At 69, with a smile and joy on his face, he still remembers when in 1972 a group of young volunteers from the "Operation Mato Grosso" in Italy asked him to go to Ecuador, to accompany them and advise them to start a stable project in the locality indigenous to the Andes Cordillera.
From that moment on, the humility and simplicity of "Don Pio" accompany what has now become his home, even more than his place of work. "The peasants fell in love with me and I fell in love with them," he says; thus, while his gaze returns to the past, he comments that in 1973 he was in charge of the Zumbahua mission, in which he worked for three and a half years; then he moved to the province of Bolívar, in the mission of Talagua, El Guayco and, in 1979, he moved to Quito and became head of the reception center of "La Tola".
Of this phase of his life he recalls that at the time fifty peasants came to La Tola every day, migrating from their communities to the capital, until, given that the number increased, they had to get more rooms to take care of all those who arrived.
After a few years, over 450 people were welcomed each night; that is why, smiling, Fr Baschirotto says that "I invaded the Salesian College". But "Don Pio" also has many memories of another house, the "farmers' center" of Cayambe.
If there is one thing that makes this Salesian priest happy, it is having seen up close the formation of community leaders who then entered politics, as in the case of Jorge Guamán and Lourdes Tibán.
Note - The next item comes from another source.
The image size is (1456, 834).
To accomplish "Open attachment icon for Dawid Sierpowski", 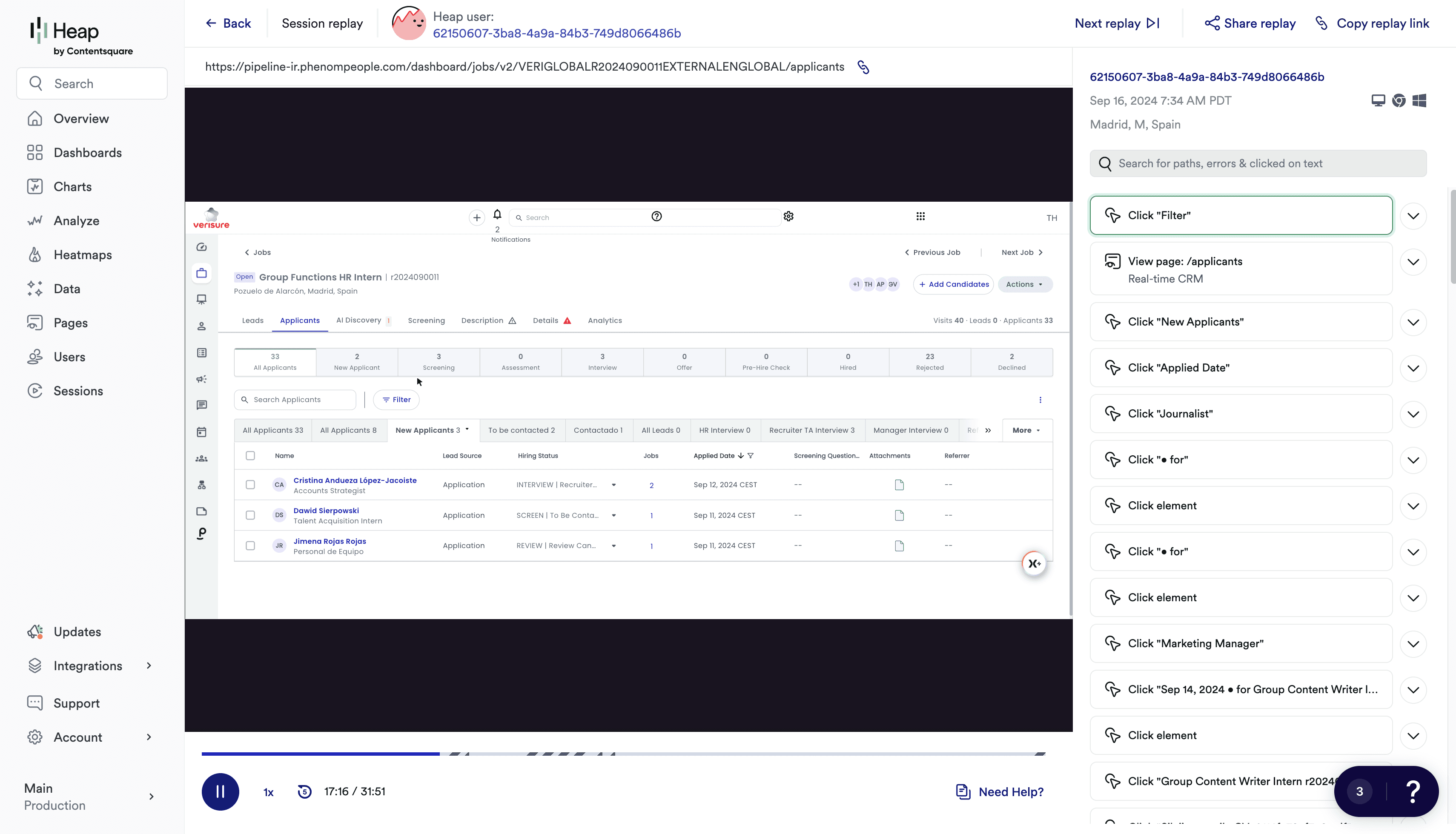I will point(899,515).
Nevertheless, he clarified that community development is not entirely positive, because he ensures that, with much support from the institutions, many people in the communities want everything to be given to them, without having to do anything in return.
He also explained that unfortunately migration was the cause of negative changes in the formation of communities: unstructured families and abandoned women, these are just some of the problems that need to be addressed.
"I believe that where we are working is where the Lord has placed us and wants us," concludes Father Baschirotto, "and what should encourage us is the will to serve the most needy."